Feedback meiner Mitarbeiter

Das Feedback meiner Mitarbeiter war durchgängig positiv, auch wenn es anfangs teilweise schwer fiel, die eigenen Grenzen und die Freizeit der anderen auch einzuhalten. Insb. in puncto Wegzeiten (Wohnsitz-Büro) wurde die Reduktion der Arbeitstage sehr geschätzt. Ein wesentlicher Vorteil liegt (insb. für jüngere Generationen) in der Möglichkeit, die Wochenenden flexibler zu gestalten (z.B. Kurzurlaube, Familienbesuche etc.).


Welche Voraussetzungen sind zu beachten?

- Das Modell ist bei weitem nicht für jeden Menschen geeignet und erfordert bei der Auswahl der Mitarbeiter und der Teamzusammenstellung drauf zu achten, dass die entsprechenden Kompetenzen vorhanden sind: Selbstorganisation, Flexibilität, "Arbeitstempo" und Konzentrationsfähigkeit

- Die aktive Begleitung durch die Führungskraft ist essentiell; ich habe viel Zeit in die Adaptierung von Prozessen, Schnittstellen und vor allem die Entwicklung gegenseitigen Verständnisses und Akzeptanz investiert (freier Tag ist freier Tag - außer in Notfällen).

- Das Modell erfordert insb. in Bereichen mit zeitkritischen Projekten ein erhöhtes Niveau an Planungsfähigkeit und vorausschauenden Handelns.

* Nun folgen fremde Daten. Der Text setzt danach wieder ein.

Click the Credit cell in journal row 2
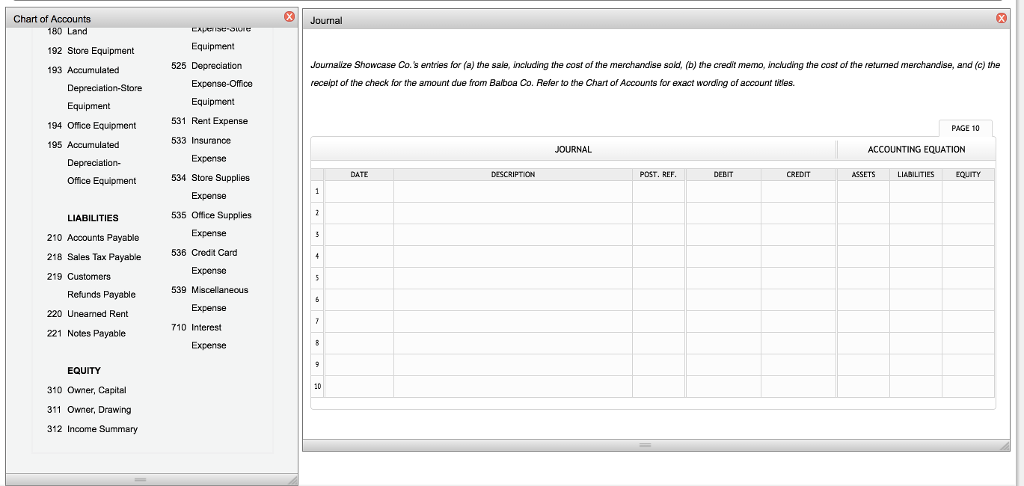The image size is (1024, 486). click(798, 214)
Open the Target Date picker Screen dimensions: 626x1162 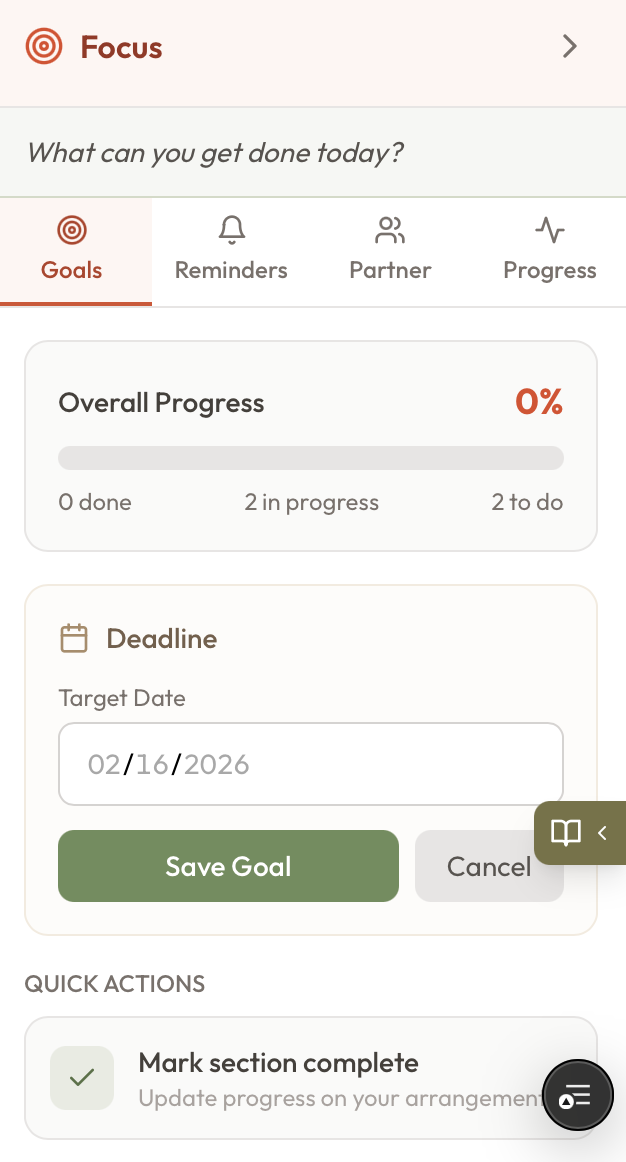(311, 763)
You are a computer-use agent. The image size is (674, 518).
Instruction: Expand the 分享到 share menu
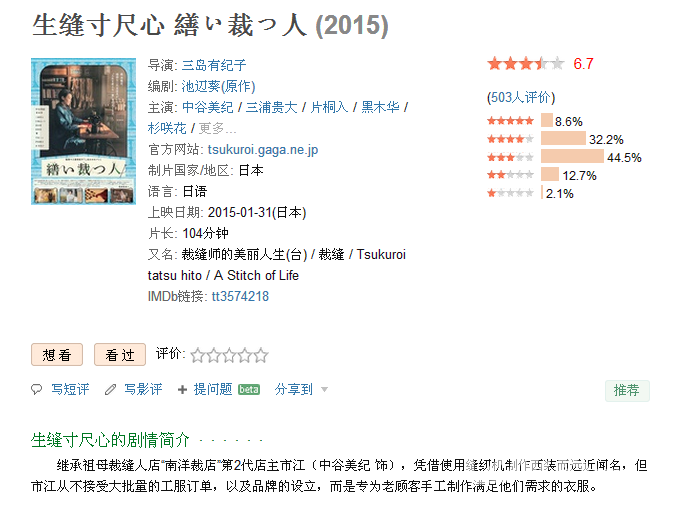[x=294, y=389]
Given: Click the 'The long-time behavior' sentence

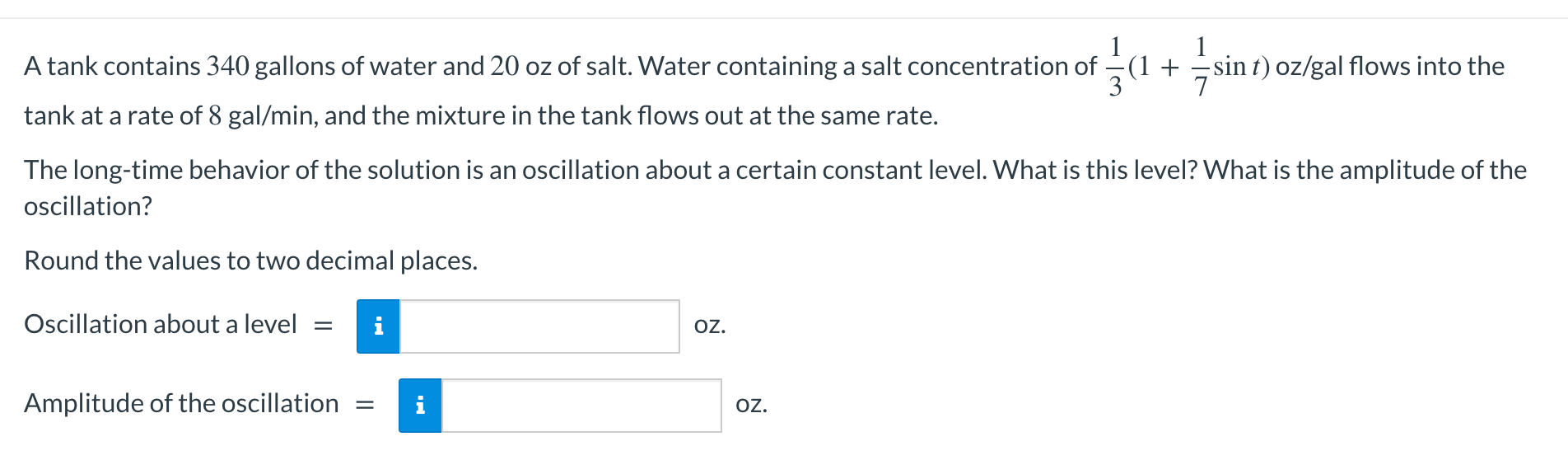Looking at the screenshot, I should (x=506, y=170).
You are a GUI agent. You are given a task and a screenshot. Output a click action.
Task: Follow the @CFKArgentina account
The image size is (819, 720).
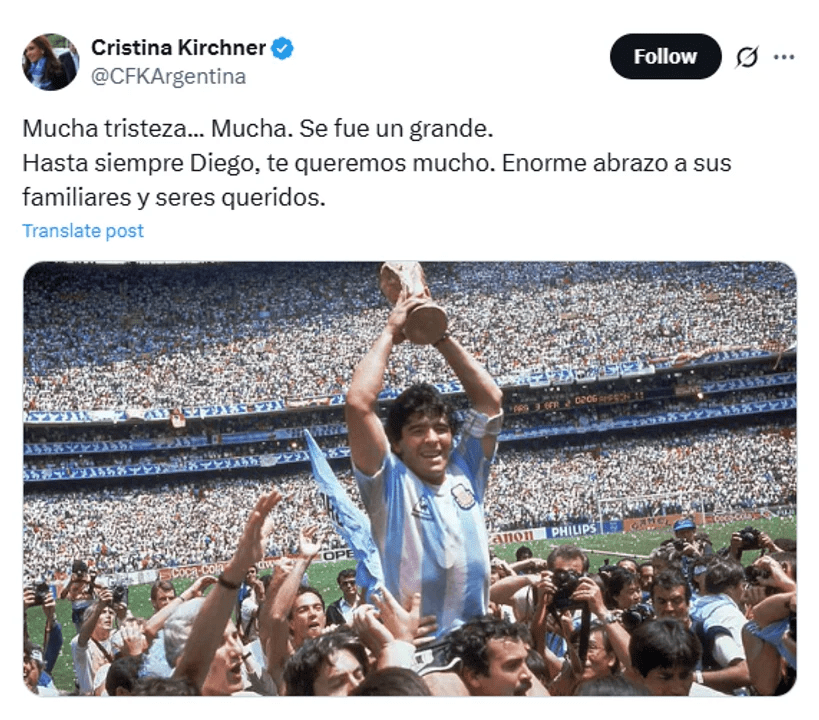pos(665,56)
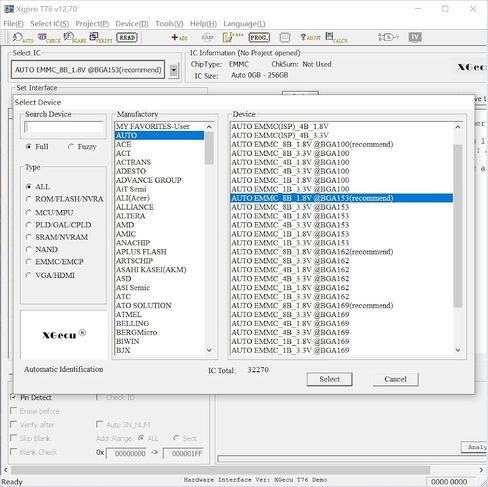Click the Calculator toolbar icon
488x487 pixels.
point(336,38)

- Dass wir als kleines Unternehmen mit junger Teamstruktur ein Paradebeispiel und prädestiniert für eine 4-Tage-Woche sind, ist ebenfalls klar - in größeren, heterogeneren Strukturen gibt es neben den rechtlichen Themen auf jeden Fall noch viele andere Herausforderungen zu meistern.